-- 課題 1 --
以下のレピュテーションに関するパネル討議の報告によると、日本航空の新しい企業理念は何ですか。
-- 課題 2 --
以下のレピュテーションに関するパネル討議の報告を、最後の文の次から引き継いで書き進めてください。

-- 原文抜粋 --
キーワードは、理念、社員、ぶれないこと社員の佇まいが1つ1つの物語となり、
溢れ出す時奥深いコミュニケーションが始まる

今回のパネリストは、トヨタ自動車の小西工己氏、日本航空の溝之上正充氏、日本HP社の本田光広氏、評判作り研究会の橋爪清氏、東洋大学の井上邦夫氏、以上5名。ファシリテーターは、2010年から2年間、本学会でレピュテーション研究部会主査を務めた私、石川慶子が担当した。以下に各パネリストによるプレゼンでの主張とその後の討議内容についてまとめる。
 井上氏は、レピュテーションの定義、ブランドとの違いについて、言葉の持つ本来の意味に立脚しながら論じた。「イメージが積み重なり、思考を重ねた上でレピュテーションは形成される、イメージは変わりやすいが、レピュテーションは組織に根付いたものだから簡単には変化しないし、『企業の正しい姿』『本質』に迫るものである。レピュテーションはアイデンティティが確立しないと構築できない。ブランドとの違いを考える場合には、ステークホルダーを分析するとわかりやすい。ブランドは、株主や顧客など経済的利害関係者となる一次ステークホルダー重視であり、レピュテーションは、直接には経済的利害関係のないNPOや政府といった二次ステークホルダーまで意識する必要がある。その理由は、ブランドとは、何らかの経済的付加価値、ブランド・エクイティを包含する概念である一方、レピュテーションは、経済的価値だけでなく、社会的な評判や名声を包含する概念だからだ」
日本HP社の本田氏は、理念、社員、レピュテーション、業績を1つの流れの中で論じた。「レピュテーションとは、『よい会社ですね』と言われること。当社は有力なブランド企業として認知されているが、ここ3年ほどの評価は概して厳しい。理由は業績不振に端を発する経営の迷走と株価の低迷であるが、企業理念をおろそかにしてないか、といった反省の声も上がり、業務改善の1つとして、『HP WAY NOW』プログラムをスタート。現在は、企業理念再構築と社員への浸透として、HPらしさへの共感、社員による体現に力を入れている。企業理念を軸とした『社員の振る舞い』があってこそ、レピュテーションは向上するからだ」
日本航空の溝之上氏は、2010年の経営破綻を経て経験した変化を切り口に論じた。「新しい企業理念は『全社員の物心両面の幸福を追求』。この理念については、破綻して多くの関係者に迷惑をかけた企業の社員が幸せを第一に掲げていいのかといった議論があったが、従来のような総花的理念では社員は誰も覚えない、再生に向けて社員が一体化する必要がある、との意見にまとまり、結果として稲盛会長の経営理念を反映したシンプルでわかりやすい言葉に変わった。理念浸透は、行動指針としてのJALフィロソフィーを中核にした。SNSでは、実名、顔出し、長文、によって、以前の『官僚的』『顔が見えない』という批判からの脱皮を図った。ネガティブ情報についてはありのままの状況を全て出し、批判にも耳を傾ける組織に変化しようとしている」

-- 収集データ項目 --
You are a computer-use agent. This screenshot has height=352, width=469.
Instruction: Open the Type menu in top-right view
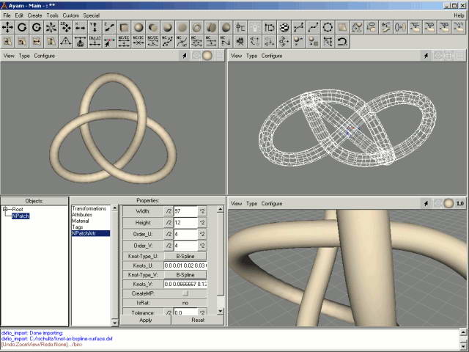coord(251,56)

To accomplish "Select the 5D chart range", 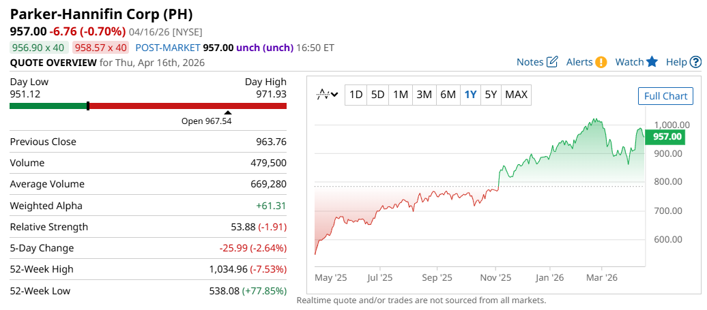I will (x=378, y=95).
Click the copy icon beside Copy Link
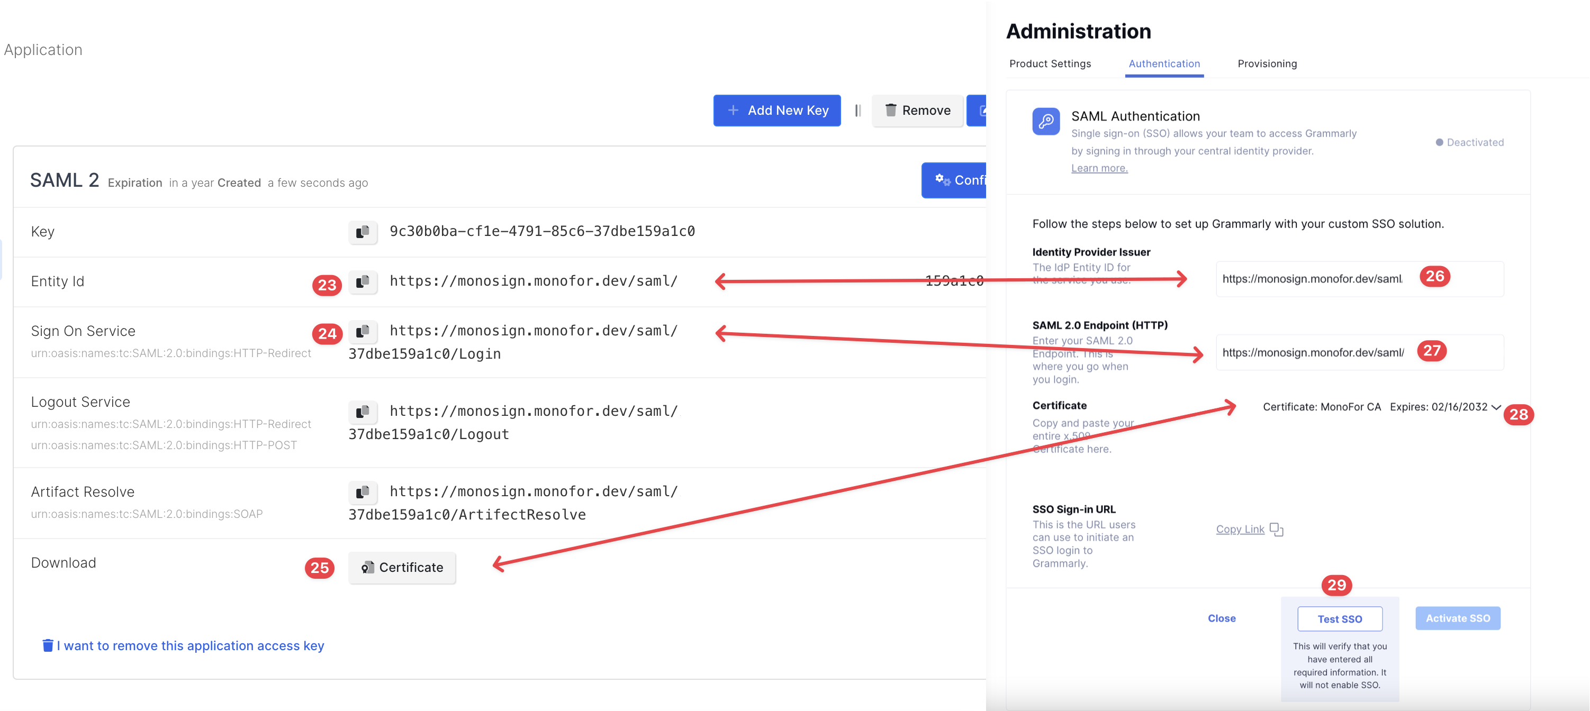The width and height of the screenshot is (1590, 711). click(x=1276, y=530)
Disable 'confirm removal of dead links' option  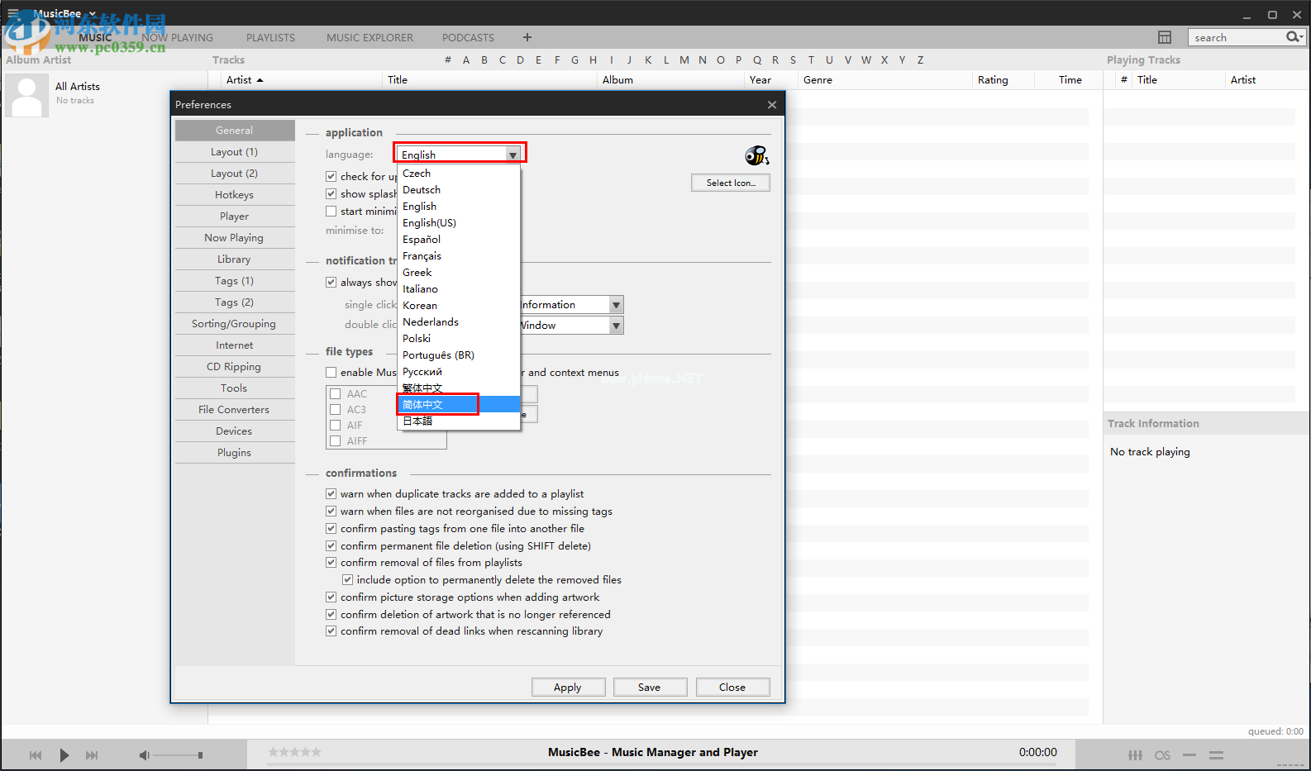(331, 631)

-- 回答 1 --
「全社員の物心両面の幸福を追求」です。

-- 回答 2 --
 トヨタ自動車の小西氏は、語り継ぐ企業文化からレピュテーションの姿を論じた。「売上規模は22兆円規模であり、期待が大きいと同時に批判の対象にもなる。2009年~2010年にかけて起きた大規模リコール時に、会社としては、最初に①嘘はつかない、②お客様のせいにはしない、と2つの方針を掲げた。その後、2011年の米運輸省の最終報告では、トヨタの電子制御装置に欠陥はないと発表された。批判の嵐が吹く中でも信念を貫けば結果がついてくる。先輩から後輩に語り継がれる言葉が社員を支え、その社員の佇まいがレピュテーションを形成する」
評判づくり研究会の橋爪氏は、PR会社として外部から支援する場合の考え方を具体的事例で解説した。「評判づくりは、特定されたテーマから展開できるレピュテーションで、継続発展させることで全社的なレピュテーションに繋がる。評判づくりの基本は共感者を創り、育て、拡げること。そのポイントは①社会的視点で際立つ『らしさ』を発見しコンセプトを開発、②コンセプトに最も共感性の高いコア・ターゲットを特定し、③彼らがコンセプトをリアルに実感できる『共感の場』(イベントなど)を仕掛け、④ダイレクトコミュニケーションを中心に、⑤影響力のある団体との組織的コミュニケーション、⑥パブリシティ・WEB・広告などのメディアコミュニケーションを立体的かつ継続的に展開すること」。

レピュテーションの正体は?
社員が体感し、その中に蓄積され、溢れていくものではないか

石川「3つの観点から討議を進める。第一の論点は、レピュテーションの正体。第ニの論点は、マネジメントできるのか。第三の論点は、ブランドの違い。最初にお互いのプレゼンを聞いて感じたことについてコメントをいただきたい」
井上氏「共通しているのは企業の本質。表現は違うが、核となるものを認識していると感じた。アイデンティティだと再確認できたことは嬉しい」
本田氏「社員が振舞い、行動して作られるのだと感じた。毎年繰り返し教育していることが沁み込んでいくものだと感じた」
溝之上氏「理念と社員を軸に据えたことは他社の事例を見て方向性は間違っていないと自信をもつことができた」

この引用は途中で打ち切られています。